# Part 1

Write a Python function called cky() that implements the CKY algorithm. This function should return True if words can be successfully parsed into a sentence and False otherwise.

In [1]:

def cky(words, grammar):

  #initiate the 5*6 table
  table = [[[] for _ in range(len(words) + 1)] for _ in range(len(words))]

  # outer loop
  for j in range(1, len(words) + 1):
    for key, value in grammar.items():
      if words[j-1] in value:
        table[j-1][j].append(key)

        # check (i,k) and (k,j) to fill (i,j)
        for i in range(j-2, -1, -1):
            for k in range(i+1, j):
              for a in table[i][k]:
                for b in table[k][j]:
                  combination = []
                  combination.append(a)
                  combination.append(b)
                  for key, value in grammar.items():
                    if combination in value:
                      table[i][j].append(key)

  # check (0,j)
  if 'S' in table[0][j]:
    return True
  else:
    return False


  ### OUTPUT CHECK ###
  # return True is words can be parsed into a sentence and False otherwise
  #return 'this is just a placeholder'
words = []
words = 'the cat tolerate a dog'.split()#sample, input any words string here##
grammar = {"NP" : [["D", "N"], "cats", "dogs"],
           "VP" : [["V", "NP"], "walk", "sleep"],
           "S"  : [["NP", "VP"]],
           "D"  : ["the", "a"],
           "N"  : ["cat", "dog"],
           "V"  : ["love", "tolerate"]
           }#sample, input any grammar here
cky(words,grammar)

True

Parse the a large CFG (rules.txt) into a dictionary.

In [114]:
def cfg(lines):
    grammar = {}
    for line in lines:
        parts = line.split("➡️")
        key = parts[0].strip()
        if "🦖" in parts[1]:
          value = [part.strip() for part in parts[1].split("🦖")]
        else:
          value = parts[1].strip()

        if key in grammar:
          if value not in grammar[key]:
            grammar[key].append(value)
        else:
            grammar[key] = [value]

    return grammar

cfg(open('rules.txt'))


{'S': [['NP', 'S|<VP-.>'],
  ['S', 'S|<,-NP-VP-.>'],
  ['NP', 'VP'],
  ['SBAR', 'S|<,-NP-VP-.>'],
  ['NP', "S|<VP-.-''>"],
  ['PP', 'S|<,-NP-VP>'],
  ['PP', 'S|<,-NP-VP-.>'],
  ['NP', 'S|<ADVP-VP>'],
  ['``', 'S|<CC-NP-VP-.>'],
  ['ADVP', 'S|<PRN-NP-``-VP-.>'],
  ['NP', 'S|<,-PP-,-VP-.>'],
  ['ADVP', 'S|<,-NP-VP-.>'],
  ['S', 'S|<:-S-.>'],
  ['SBAR', 'S|<,-NP-VP>'],
  ['S', 'S|<,-CC-S-.>'],
  ['PP', 'S|<NP-VP-.>'],
  ['SBAR', 'S|<,-NP-ADVP-VP-.>'],
  ['CC', 'S|<NP-VP-.>'],
  ['NP', 'S|<,-PP-,-NP-VP-.>'],
  ['S', 'S|<,-IN-S-.>'],
  ['ADVP', 'S|<,-PP-,-NP-VP-.>'],
  ['S+NP', 'S|<,-NP-VP-.>'],
  ['NP', 'S|<,-NP-VP-.>'],
  ['S+VP', 'S|<,-NP-VP-.>'],
  ['CC', 'S|<PP-,-NP-VP-.>'],
  ['NP', 'S|<,-S-,-VP-.>'],
  ['S', 'S|<:-S-:-S-.>'],
  ['PP', 'VP'],
  ['S', 'S|<,-CC-S>'],
  ['SBAR', 'VP'],
  ['PP', 'S|<NP-VP>'],
  ['S', 'S|<CC-S-S>'],
  ['NP', 'ADVP'],
  ['ADVP', 'VP'],
  ['S', 'S|<CC-S-.>'],
  ['S', 'S|<CC-S>'],
  ['``', 'S|<SBAR-,-S-,-CC-S-.>'],
  ['S', "S|<,-''-NP-VP-.>"],
  ['NP', 'S|<AD

# Part 2

A function called uniform() that takes a CFG stored as a dictionary and assigns uniform probabilities to all its rules.
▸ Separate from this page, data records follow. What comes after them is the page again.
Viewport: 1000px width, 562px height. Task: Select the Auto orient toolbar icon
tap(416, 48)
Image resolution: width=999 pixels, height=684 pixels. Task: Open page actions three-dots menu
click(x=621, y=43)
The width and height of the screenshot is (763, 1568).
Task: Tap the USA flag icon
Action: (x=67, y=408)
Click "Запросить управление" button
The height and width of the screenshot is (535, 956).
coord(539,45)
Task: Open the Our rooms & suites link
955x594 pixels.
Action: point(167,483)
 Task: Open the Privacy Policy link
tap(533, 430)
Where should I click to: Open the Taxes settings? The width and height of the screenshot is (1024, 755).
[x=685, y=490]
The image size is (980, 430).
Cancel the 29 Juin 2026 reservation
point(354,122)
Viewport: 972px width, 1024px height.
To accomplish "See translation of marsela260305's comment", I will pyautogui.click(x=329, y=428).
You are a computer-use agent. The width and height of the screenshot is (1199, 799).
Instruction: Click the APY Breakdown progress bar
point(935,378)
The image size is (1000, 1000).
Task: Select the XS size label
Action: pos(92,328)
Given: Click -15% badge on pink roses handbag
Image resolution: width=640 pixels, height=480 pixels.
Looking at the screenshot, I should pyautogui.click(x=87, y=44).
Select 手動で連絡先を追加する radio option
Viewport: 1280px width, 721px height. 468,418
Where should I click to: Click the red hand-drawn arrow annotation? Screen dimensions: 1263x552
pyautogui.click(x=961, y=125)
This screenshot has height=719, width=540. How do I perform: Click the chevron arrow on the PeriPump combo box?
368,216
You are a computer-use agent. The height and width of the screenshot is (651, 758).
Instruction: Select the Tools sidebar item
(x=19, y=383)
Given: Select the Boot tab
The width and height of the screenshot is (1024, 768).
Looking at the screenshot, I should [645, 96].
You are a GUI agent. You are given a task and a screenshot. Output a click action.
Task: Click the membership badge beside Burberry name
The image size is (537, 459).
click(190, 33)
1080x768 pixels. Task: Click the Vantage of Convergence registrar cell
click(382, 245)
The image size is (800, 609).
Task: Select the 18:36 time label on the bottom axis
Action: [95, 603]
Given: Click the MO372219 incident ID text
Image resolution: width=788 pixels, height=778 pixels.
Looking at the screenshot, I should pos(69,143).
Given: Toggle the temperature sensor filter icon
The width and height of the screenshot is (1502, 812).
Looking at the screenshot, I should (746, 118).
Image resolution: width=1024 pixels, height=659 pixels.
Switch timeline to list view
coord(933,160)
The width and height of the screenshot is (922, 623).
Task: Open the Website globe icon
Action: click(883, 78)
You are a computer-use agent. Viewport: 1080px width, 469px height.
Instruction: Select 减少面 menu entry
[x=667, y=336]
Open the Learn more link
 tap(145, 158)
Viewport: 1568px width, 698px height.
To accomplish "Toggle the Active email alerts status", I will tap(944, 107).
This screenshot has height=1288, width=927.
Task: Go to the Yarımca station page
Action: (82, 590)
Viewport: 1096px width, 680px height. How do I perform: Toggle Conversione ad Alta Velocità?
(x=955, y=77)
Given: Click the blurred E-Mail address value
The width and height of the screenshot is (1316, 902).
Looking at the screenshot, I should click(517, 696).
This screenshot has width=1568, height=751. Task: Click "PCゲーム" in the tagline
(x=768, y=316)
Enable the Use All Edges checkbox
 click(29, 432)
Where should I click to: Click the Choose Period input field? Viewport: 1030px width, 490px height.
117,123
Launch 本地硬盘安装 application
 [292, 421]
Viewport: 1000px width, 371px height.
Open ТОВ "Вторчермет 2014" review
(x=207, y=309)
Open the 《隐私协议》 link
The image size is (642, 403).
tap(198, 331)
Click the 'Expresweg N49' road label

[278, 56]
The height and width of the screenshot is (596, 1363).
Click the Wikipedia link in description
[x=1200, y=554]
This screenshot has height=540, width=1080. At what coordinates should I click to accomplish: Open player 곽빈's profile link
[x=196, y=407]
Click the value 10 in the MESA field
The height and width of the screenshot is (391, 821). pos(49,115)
Do this by replacing the expansions with
lists containing the expansion as the first element and its probability as the second.

In [95]:
def uniform(grammar):
  for key, value in grammar.items():
        if isinstance(value, list):
            total_expansions = len(value)
            probability = 1.0 / total_expansions
            for i, item in enumerate(value):
                    grammar[key][i] = [item, probability]

# grammar
grammar = {
    "NP": [["D", "N"], "cats", "dogs"],
    "VP": [["V", "NP"], "walk", "sleep"],
    "S": [["NP", "VP"]],
    "D": ["the", "a"],
    "N": ["cat", "dog"],
    "V": ["love", "tolerate"]
    }

  ### OUTPUT CHECK###
uniform(grammar)
grammar

{'NP': [[['D', 'N'], 0.3333333333333333],
  ['cats', 0.3333333333333333],
  ['dogs', 0.3333333333333333]],
 'VP': [[['V', 'NP'], 0.3333333333333333],
  ['walk', 0.3333333333333333],
  ['sleep', 0.3333333333333333]],
 'S': [[['NP', 'VP'], 1.0]],
 'D': [['the', 0.5], ['a', 0.5]],
 'N': [['cat', 0.5], ['dog', 0.5]],
 'V': [['love', 0.5], ['tolerate', 0.5]]}

A function called pcky() that implements a probabilistic version of CKY algorithm. It takes two arguments: words, a list of strings representing a sequence of words, and grammar, a probabilistic CFG stored as a dictionary. 

In [131]:
import math

def pcky(words, grammar):
	#initiate the 5*6 table
  table = [[[] for _ in range(len(words) + 1)] for _ in range(len(words))]

  for j in range(1, len(words) + 1):
        for key, value in grammar.items():
            for c in value:
                if words[j - 1] == c[0]:
                    table[j - 1][j].append({key: math.log(c[1])})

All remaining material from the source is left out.